To be honest, I was initially uneasy about my choice of the Visual Arts Center (VAC) for this week's column. I fear that it has already imprinted a fairly concrete impression in the minds of the members of the community. In the spirit of being upfront, I should also add that as a senior visual arts major, it's a building that I've come to have a fairly complex relationship with: it's been the home of some major discoveries, struggles, and naps in the Beam Classroom.

Over the last three years, I've become highly aware of the fact that the majority of Bowdoin has very strong feelings about the VAC. It seems that some would love to eradicate it from the campus, while others find it a memorable and important part of Bowdoin. Finally, I would imagine that for a slightly smaller percentage of you, it's not a building that occupies a lot of time in your lives in one way or another.

Prepare yourselves, readers: I'm about to argue that this is one of the funkiest, most interesting and most important (gasp!) parts of campus. My hope is not to convince you to love the building if you hate it. Rather, I hope that this week's column will give you one more way to think about its role.

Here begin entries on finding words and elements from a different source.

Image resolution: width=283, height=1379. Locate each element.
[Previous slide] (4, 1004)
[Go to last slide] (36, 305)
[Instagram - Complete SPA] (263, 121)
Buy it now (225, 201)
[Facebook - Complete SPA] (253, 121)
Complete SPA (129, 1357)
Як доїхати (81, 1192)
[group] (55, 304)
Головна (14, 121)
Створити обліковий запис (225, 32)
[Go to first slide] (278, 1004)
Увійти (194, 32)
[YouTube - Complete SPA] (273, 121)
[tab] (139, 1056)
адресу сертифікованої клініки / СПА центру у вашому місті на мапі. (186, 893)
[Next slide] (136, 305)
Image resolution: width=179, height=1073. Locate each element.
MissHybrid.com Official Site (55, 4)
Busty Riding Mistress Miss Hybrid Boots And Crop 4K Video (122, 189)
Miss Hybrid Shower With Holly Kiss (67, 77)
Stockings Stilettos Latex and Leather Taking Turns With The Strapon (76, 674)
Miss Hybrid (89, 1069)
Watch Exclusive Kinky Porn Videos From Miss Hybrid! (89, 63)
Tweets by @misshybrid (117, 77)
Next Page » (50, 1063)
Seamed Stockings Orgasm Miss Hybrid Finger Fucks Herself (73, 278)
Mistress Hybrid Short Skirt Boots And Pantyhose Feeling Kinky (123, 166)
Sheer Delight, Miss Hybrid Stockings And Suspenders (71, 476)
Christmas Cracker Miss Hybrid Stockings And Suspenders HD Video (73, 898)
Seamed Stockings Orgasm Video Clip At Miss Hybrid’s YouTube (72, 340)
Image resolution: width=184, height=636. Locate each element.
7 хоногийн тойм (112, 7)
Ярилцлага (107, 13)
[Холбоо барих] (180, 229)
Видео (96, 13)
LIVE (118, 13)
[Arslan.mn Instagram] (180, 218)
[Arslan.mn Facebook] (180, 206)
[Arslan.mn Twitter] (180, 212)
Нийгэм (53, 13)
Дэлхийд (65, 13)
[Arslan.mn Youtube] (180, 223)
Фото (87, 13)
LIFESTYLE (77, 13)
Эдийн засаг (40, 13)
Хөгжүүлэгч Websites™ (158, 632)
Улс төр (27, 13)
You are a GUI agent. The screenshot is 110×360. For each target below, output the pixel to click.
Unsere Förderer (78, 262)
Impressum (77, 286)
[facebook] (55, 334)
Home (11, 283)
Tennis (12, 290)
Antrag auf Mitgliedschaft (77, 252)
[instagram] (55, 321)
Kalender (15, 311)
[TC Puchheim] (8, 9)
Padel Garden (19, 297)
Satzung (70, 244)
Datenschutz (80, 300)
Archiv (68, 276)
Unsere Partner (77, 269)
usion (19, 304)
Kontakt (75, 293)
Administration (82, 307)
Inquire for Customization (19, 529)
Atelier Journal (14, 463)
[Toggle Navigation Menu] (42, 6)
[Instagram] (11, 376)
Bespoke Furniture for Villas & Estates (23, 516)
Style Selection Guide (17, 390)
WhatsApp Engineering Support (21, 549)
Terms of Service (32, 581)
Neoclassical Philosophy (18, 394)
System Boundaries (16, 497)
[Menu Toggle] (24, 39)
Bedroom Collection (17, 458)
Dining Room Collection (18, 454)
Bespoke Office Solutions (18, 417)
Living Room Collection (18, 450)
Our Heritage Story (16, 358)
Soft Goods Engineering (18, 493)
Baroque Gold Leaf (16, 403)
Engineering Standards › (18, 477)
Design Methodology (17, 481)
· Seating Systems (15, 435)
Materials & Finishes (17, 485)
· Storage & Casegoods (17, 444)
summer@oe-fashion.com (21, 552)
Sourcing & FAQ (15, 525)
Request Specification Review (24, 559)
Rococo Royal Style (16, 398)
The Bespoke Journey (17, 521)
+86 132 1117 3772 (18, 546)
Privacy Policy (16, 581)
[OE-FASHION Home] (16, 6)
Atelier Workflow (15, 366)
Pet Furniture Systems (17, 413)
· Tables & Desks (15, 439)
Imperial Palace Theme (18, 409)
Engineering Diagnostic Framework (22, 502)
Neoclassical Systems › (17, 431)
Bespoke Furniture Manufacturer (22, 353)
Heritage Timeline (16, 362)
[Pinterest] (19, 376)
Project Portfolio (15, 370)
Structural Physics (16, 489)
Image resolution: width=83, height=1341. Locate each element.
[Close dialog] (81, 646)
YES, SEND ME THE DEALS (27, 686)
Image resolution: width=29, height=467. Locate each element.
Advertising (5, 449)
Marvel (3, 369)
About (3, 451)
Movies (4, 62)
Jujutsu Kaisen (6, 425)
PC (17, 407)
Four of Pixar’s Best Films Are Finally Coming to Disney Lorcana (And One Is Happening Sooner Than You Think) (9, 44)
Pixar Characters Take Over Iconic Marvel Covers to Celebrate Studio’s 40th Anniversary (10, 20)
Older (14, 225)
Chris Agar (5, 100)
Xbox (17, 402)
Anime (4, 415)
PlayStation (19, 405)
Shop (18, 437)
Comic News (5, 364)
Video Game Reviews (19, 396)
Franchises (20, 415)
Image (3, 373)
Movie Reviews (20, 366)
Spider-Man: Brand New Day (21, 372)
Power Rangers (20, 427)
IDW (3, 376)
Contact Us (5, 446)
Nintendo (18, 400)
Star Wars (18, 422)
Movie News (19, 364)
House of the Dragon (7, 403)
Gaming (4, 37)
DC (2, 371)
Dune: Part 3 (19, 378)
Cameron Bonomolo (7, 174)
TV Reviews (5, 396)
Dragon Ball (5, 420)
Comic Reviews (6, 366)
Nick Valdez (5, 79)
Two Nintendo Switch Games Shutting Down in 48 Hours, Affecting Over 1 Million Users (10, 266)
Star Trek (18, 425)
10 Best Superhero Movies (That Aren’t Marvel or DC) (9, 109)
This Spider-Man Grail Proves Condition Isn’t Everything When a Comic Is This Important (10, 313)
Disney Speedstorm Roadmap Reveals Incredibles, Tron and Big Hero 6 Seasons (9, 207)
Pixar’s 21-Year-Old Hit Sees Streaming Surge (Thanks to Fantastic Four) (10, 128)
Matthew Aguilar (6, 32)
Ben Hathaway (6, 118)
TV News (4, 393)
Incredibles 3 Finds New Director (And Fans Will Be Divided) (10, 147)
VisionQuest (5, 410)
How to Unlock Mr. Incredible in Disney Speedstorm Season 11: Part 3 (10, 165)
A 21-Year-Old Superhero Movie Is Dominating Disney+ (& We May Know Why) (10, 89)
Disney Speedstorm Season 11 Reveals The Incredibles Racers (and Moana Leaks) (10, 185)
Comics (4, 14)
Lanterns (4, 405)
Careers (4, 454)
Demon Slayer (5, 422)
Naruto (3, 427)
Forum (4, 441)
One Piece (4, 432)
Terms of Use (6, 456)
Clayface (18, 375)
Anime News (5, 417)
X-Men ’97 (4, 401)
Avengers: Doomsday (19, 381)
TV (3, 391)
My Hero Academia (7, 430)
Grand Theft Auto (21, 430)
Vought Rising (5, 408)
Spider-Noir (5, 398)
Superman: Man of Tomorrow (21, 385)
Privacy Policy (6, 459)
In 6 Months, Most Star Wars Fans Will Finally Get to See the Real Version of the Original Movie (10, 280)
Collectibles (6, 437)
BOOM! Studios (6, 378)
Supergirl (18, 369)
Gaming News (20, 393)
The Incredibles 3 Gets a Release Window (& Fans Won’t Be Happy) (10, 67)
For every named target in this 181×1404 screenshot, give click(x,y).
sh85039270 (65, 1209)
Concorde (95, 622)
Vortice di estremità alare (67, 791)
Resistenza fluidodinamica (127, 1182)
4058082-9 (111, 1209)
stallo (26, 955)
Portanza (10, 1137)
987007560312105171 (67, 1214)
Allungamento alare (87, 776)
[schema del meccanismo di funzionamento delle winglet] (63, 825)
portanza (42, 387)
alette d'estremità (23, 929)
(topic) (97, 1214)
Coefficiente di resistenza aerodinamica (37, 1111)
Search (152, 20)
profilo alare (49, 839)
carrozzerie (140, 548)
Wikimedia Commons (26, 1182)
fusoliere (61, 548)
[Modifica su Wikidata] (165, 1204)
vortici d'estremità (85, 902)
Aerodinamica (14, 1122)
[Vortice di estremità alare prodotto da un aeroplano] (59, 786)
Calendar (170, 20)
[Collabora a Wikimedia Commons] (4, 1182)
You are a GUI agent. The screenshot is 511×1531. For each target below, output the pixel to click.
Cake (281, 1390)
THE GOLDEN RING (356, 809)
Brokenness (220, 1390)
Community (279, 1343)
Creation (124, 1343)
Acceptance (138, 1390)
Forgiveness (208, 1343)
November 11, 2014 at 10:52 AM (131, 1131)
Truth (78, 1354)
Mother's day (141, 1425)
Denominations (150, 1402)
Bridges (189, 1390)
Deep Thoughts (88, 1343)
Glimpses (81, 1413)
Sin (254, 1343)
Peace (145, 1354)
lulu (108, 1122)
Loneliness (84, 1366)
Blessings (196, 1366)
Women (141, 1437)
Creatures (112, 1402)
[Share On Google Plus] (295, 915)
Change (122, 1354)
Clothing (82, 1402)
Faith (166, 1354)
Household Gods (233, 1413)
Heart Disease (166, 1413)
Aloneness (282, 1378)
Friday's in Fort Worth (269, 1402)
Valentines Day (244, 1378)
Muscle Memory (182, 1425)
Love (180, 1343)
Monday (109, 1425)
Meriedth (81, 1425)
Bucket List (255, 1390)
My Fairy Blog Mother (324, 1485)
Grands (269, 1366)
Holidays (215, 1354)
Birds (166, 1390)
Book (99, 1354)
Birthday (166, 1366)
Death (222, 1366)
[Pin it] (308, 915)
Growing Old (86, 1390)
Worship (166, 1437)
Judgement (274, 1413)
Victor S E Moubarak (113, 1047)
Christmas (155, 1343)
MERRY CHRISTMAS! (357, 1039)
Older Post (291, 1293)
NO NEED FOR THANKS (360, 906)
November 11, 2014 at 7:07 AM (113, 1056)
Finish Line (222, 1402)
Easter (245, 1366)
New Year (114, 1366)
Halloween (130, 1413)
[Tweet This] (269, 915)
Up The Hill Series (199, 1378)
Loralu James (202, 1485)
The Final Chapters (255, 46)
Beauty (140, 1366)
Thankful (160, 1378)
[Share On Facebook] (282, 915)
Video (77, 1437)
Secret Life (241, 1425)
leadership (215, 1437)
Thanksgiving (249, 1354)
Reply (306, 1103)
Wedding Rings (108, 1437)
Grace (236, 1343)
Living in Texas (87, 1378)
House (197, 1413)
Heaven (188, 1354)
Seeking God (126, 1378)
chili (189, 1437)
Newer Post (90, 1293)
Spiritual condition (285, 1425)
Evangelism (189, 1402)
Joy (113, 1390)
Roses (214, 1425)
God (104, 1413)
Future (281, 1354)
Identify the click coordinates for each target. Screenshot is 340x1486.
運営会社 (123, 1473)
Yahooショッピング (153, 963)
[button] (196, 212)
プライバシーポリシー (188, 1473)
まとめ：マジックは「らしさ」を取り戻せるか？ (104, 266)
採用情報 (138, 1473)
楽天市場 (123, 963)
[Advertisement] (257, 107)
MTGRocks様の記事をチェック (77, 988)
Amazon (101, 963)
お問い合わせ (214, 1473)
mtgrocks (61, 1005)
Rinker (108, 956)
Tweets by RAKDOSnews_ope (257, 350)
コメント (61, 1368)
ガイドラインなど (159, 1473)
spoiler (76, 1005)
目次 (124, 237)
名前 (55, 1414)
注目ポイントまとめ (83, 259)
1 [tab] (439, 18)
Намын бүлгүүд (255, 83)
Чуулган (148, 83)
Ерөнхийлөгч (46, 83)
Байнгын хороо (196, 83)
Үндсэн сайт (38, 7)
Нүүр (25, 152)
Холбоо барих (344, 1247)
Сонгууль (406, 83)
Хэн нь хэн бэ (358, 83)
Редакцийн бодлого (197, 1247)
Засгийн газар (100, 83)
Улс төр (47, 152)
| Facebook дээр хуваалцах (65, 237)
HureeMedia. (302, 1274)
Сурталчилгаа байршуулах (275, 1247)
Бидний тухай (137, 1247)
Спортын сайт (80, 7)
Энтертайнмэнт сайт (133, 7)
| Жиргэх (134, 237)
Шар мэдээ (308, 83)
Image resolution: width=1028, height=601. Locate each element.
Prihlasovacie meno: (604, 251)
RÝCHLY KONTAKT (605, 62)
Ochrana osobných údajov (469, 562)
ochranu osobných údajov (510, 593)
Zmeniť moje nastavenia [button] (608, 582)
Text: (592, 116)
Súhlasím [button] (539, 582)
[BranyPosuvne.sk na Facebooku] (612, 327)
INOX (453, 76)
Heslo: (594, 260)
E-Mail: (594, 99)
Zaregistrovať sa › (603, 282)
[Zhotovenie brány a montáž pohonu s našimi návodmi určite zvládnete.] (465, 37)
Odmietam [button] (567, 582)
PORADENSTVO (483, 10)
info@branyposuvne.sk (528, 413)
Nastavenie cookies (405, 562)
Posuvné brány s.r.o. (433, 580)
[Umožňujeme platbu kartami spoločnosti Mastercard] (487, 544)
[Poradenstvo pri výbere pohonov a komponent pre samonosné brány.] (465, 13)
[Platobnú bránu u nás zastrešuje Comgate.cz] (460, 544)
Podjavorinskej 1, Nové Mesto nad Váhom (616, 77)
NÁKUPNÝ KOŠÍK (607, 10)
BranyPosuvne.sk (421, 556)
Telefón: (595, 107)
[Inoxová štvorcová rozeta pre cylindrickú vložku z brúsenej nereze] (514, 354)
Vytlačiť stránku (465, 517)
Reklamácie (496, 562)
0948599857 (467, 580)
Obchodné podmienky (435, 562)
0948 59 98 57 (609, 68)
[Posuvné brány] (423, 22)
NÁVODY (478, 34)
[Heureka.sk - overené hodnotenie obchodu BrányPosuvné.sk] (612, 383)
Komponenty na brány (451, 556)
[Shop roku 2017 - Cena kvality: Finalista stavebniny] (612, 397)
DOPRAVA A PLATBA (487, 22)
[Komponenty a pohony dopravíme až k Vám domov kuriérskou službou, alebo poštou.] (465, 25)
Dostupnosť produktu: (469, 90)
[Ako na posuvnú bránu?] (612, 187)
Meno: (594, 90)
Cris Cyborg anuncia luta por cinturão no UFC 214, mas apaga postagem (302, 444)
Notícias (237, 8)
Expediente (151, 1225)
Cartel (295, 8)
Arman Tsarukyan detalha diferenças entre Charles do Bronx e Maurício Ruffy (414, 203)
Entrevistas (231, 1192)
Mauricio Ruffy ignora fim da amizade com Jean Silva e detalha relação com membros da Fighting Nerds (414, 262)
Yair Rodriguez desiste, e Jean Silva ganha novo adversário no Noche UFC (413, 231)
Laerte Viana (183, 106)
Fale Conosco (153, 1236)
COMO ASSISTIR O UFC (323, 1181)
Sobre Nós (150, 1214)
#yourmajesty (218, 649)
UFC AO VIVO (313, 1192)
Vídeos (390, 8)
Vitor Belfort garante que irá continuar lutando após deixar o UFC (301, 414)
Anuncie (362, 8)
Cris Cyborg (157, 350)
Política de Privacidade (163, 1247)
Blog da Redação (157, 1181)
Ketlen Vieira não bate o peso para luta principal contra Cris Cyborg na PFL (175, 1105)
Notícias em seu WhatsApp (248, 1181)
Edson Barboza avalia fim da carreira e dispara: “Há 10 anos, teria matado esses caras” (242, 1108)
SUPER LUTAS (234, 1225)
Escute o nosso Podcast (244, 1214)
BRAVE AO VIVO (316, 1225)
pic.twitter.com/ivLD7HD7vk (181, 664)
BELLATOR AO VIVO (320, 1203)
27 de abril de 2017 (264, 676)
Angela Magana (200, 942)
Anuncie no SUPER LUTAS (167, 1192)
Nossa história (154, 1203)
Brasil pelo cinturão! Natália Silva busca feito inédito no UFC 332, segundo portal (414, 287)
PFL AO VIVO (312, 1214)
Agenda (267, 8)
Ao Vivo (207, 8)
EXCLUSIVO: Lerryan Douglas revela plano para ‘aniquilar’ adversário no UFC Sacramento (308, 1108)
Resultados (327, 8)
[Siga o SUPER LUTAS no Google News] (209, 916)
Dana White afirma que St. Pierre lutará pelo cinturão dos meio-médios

In order to give the building the thought it deserves, it's important to address its history. Though the VAC (completed in 1975) and its neighbor, the beautiful Walker Art Building (otherwise known as the Bowdoin College Museum of Art), are quite distinct in appearance, the VAC was designed with its predecessor in mind.

Architect Edward Larrabee Barnes described his creation as a modern-day interpretation of McKim, Mead and White's museum, completed in 1894 (I already hear your scoffs).

Analytically speaking, I don't find this explanation to be that far off-base. The museum's dome is echoed in the angular rising form on the top of the VAC and both buildings have clearly-differentiated top and bottom portions.

Finally, the brilliant use of negative space in the opening of the VAC is a direct homage to the portico of the art museum. Barnes' conscious references to the Walker Art Building are proof of what I've been hearing from my art professors all these years: making art takes innovation, but there's no rule that says we can't (and shouldn't) acknowledge influences.

I would argue, however, that Barnes' attempt to draw a connection between the VAC and its predecessor is not the most significant facet of the center.

As a structure so highly visible on the Quad, the building's success can be located in what the exterior of the building conveys and what it's telling you about what's going on inside of it. In particular, all that glass reveals what occurs within the VAC's walls to the typical passerby. This transparency figures into several parts of the building: the Fishbowl Gallery, the view into the second floor, and the large vertical window in the back of the building, which would, were its shades not constantly drawn, would allow yet another point of visual access into the VAC's interior and the art department magic it houses.

Now, I'm perfectly willing to concede to a few weaknesses of the building. I will grant that the circulation in the interior is far from perfect and prohibits anything besides strictly horizontal and vertical movement.

Along the same lines, I've heard others criticize the structure of the VAC as inflexible. Would it be possible to fit in a few more studios if the shape of the building were different? Certainly. More space would be a welcome change for anyone who has ever had a studio class in Fort Andross in January.

Despite its flaws, the VAC successfully draws people to it.

For one thing, consider how the unconventional shape of the building encourages us to pause and be utterly amazed or confused (or both) by the current exhibition in the Fishbowl as we walk by.

For another, consider how the structure and organization of the entrances creates a space (safe from the rain) to convene after an Improvabilities show and figure out our next move for the night.

In this way, the building's visual influence extends into the routine of our real-life experience as Bowdoin students. As I have observed how the different functions of the VAC come to intersect one another, I have grown to love it more and more.

Here's where it becomes tricky: when an institution is in need of a new formation of space, how much weight do we give to functionary needs, and how much ought we to consider what its physical role on campus will be? I'm not convinced that there's a simple answer.

Still, next time you're sitting on the Quad, watch a tour walk by and count how many heads turn as the group approaches the VAC.

Think about what it means for a building to literally frame an area; we can walk the path of a straight trajectory from Maine Street to the Chapel, and in this sense, the VAC is just another member in the extended family of gateways we see around campus.

What truly makes the VAC one-of-a-kind is how it attempts—and I believe, succeeds—to affect the lives of many more students than those solely involved in the arts. A more functional, typical structure might fail to do the same.